I was tring to culculate the fundamental group of $\mathbb{RP}^n$ with VAN KAMPEN to have a better understanding on how to use this theorem.$\left(\mathbb{RP}^n:=S^n/ \sim \left((x_0,\cdots,x_n) \sim(-x_0,\cdots,-x_n)\right)\right)$
By consider the $A=\left\{[(x_0,\cdots, x_n)] \in \mathbb{RP}^n|-1<x_0<1\right\}$, $B=\left\{[(x_0,\cdots, x_n)] \in \mathbb{RP}^n|x_0>0\right\}$. In case $n=2$Obviously, we have that the fundamental group of $B$ is $1$ and of $A$ is $\mathbb{Z}$ and consider the element of fundamental groub of $A$ which is $a$. We have that $a^2$ is in the intersection of $A$ and $B$. Thus, $a^2$ shoud be $1$ in fundamental group of $\mathbb{RP}^2$. Therefore the fundamental group of $\mathbb{RP}^2$ shoud be $\mathbb{Z}/2$.
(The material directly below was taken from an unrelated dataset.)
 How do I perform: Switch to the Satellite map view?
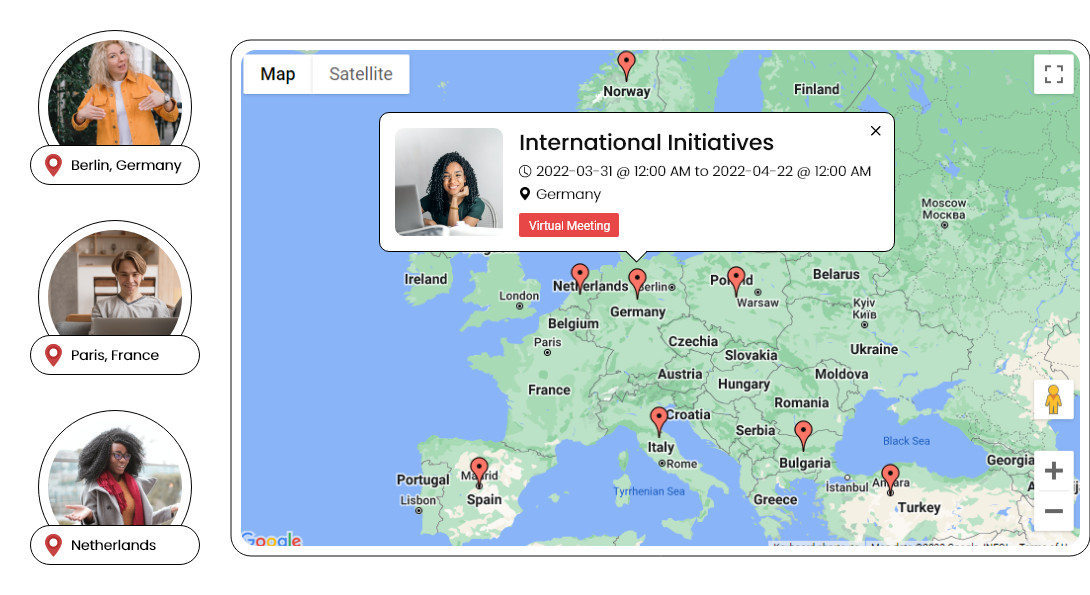pos(361,73)
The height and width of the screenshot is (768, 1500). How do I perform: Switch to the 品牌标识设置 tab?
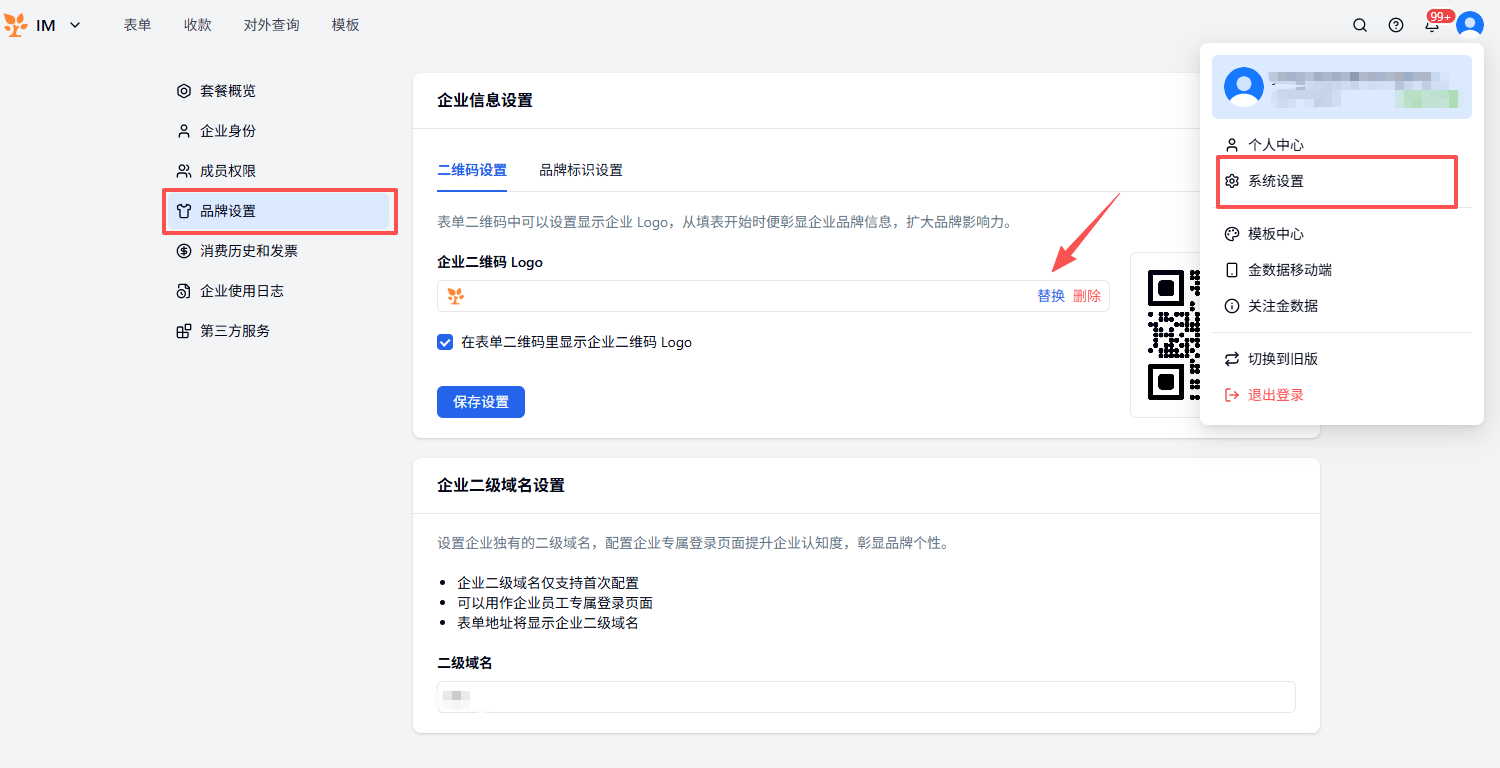tap(581, 170)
Then I consider the $n>2$ case, I realise that the fundamental group of $B$ is still $1$. And $A$ is the $\mathbb{RP}^{n-1}$. The fundamental group of $A\cap B$ shoud be 1 when $n>2$, because the $A\cap B$ is $S^{n-1}$. I am not sure if I could use the Van Kampen directly to say that the fundamental group of $A\cup B$ is the same as $A$ because the fundamental group of both $A$ and $A\cap B$ is $1$.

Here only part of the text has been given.